Conclusion Les bornes frontières, nous le voyons bien, sont des monuments historiques- nous devrions dire des documents historiques- ignorés. Peu spectaculaires en soi, rarement de facture artistique, souvent cachées, elles ne suscitent en général que le respect de ce qu’elles représentent. C’est leur valeur intrinsèque, leur valeur de symbole, qui les protégent, car la destruction des limites ou leur déplacement ont de tous temps été puni très sévèrement.

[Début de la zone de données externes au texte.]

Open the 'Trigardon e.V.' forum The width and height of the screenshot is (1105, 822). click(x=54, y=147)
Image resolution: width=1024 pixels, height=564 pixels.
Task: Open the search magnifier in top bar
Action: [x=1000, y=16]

Certaines circonstances ont enlevé aux bornes leur valeur indicatrice ou de repère, elles se sont dégradées, se sont délitées, ou ont été détériorées, elles se sont donc trouvées démunies de toute signification et ont disparues pour éviter les confusions. De fait, bon nombre de ces témoins muets de notre histoire politique ou locale ont été immolés sans regret lors de leurs remplacements, le souci d’uniformité leur à fait préférer des bornes plus petites, aux dimensions standardisées, taillées dans le granit, en attendant l’apparition des parallélépipèdes en ciment moulé, meilleur marché, parfaitement adéquats et remarquablement anonymes. Alors vous marcheurs, ou amoureux de ces vieilles pierres, n’attendez plus, partez à la recherche de ces symboles historiques souvent cachés aux fonds des bois. Pour les trouver, c’est facile, ces bornes sont toutes forcément placées sur la frontière, dans un sens ou dans l’autre, vous ne tarderez pas à en trouver une, à vous de découvrir ou de réinventer son histoire…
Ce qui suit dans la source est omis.